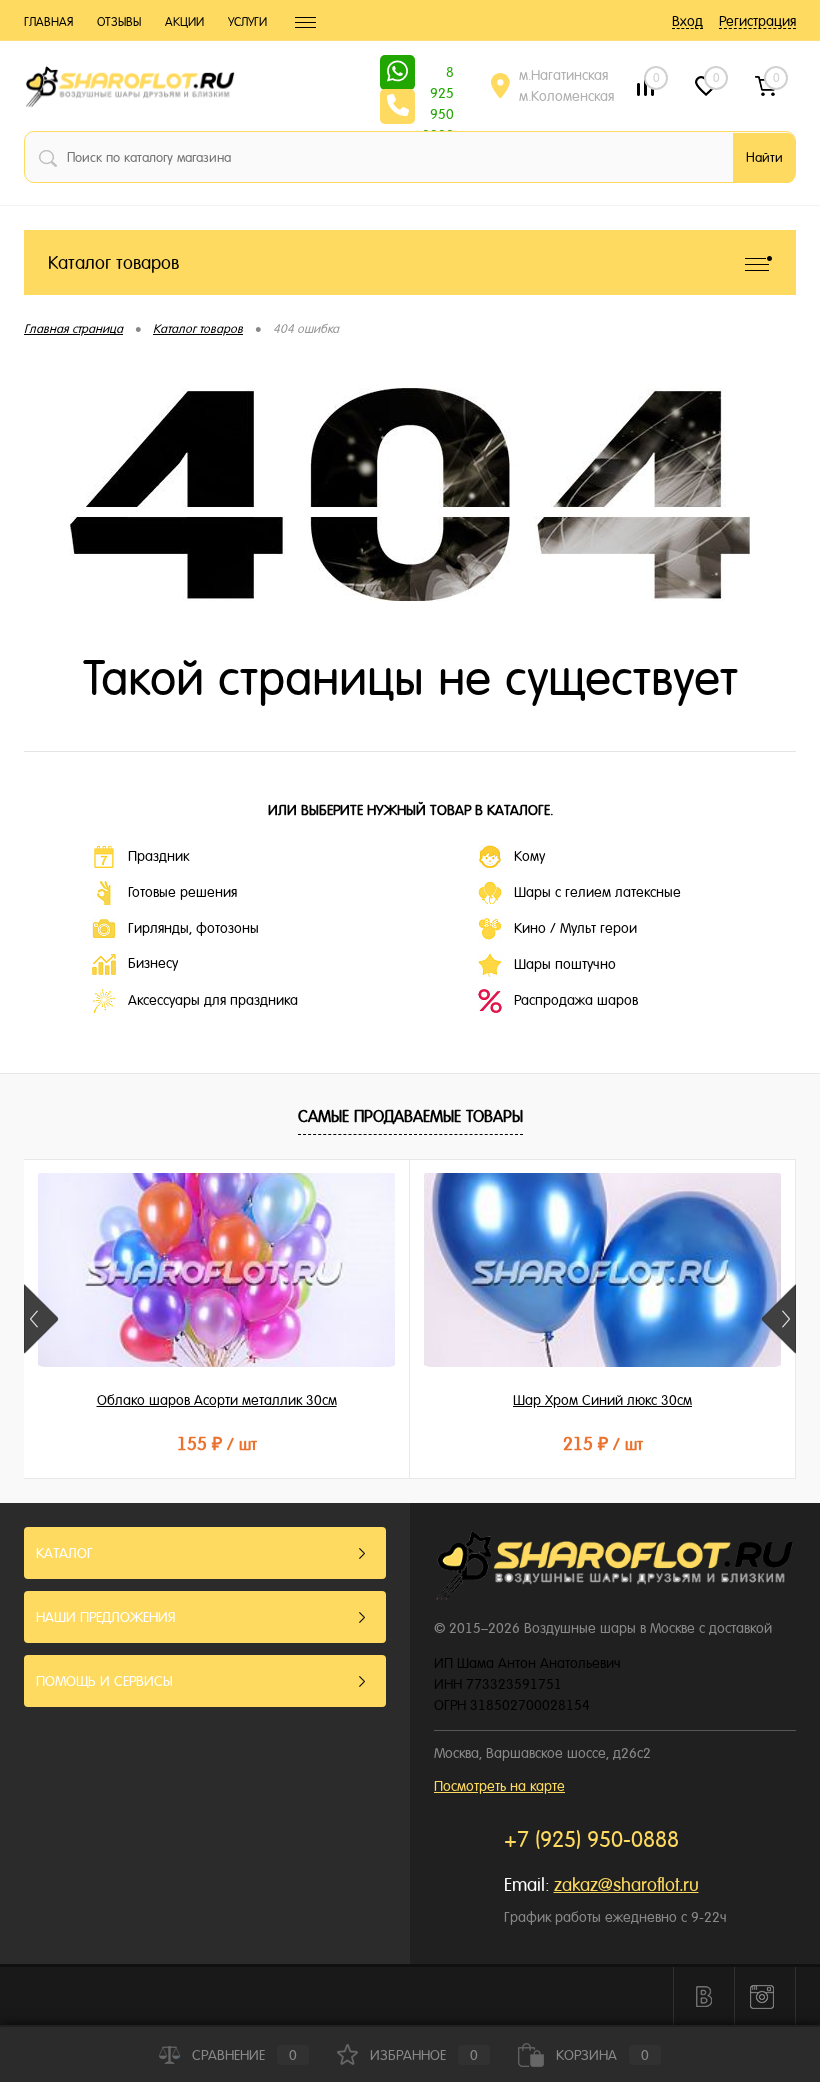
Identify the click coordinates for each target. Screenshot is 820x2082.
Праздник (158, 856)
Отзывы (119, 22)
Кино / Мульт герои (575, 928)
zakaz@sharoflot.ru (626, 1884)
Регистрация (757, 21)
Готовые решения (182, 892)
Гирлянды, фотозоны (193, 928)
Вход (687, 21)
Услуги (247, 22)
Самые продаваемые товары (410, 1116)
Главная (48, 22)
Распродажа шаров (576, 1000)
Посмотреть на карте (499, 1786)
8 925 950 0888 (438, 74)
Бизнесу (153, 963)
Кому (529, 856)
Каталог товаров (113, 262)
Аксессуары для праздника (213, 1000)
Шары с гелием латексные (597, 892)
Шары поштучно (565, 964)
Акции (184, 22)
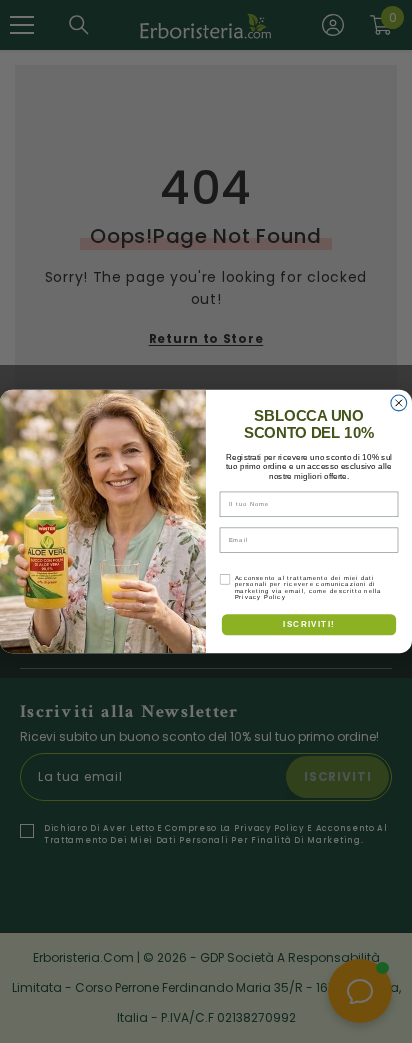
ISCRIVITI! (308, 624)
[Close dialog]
----------------
Try it: The expected answer is an unaltered copy of the listing, images removed.

Answer section:
Identify the click coordinates for each target. Screenshot is 820x2082.
Праздник (158, 856)
Отзывы (119, 22)
Кино / Мульт герои (575, 928)
zakaz@sharoflot.ru (626, 1884)
Регистрация (757, 21)
Готовые решения (182, 892)
Гирлянды, фотозоны (193, 928)
Вход (687, 21)
Услуги (247, 22)
Самые продаваемые товары (410, 1116)
Главная (48, 22)
Распродажа шаров (576, 1000)
Посмотреть на карте (499, 1786)
8 925 950 0888 (438, 74)
Бизнесу (153, 963)
Кому (529, 856)
Каталог товаров (113, 262)
Аксессуары для праздника (213, 1000)
Шары с гелием латексные (597, 892)
Шары поштучно (565, 964)
Акции (184, 22)
ISCRIVITI! (308, 624)
[Close dialog]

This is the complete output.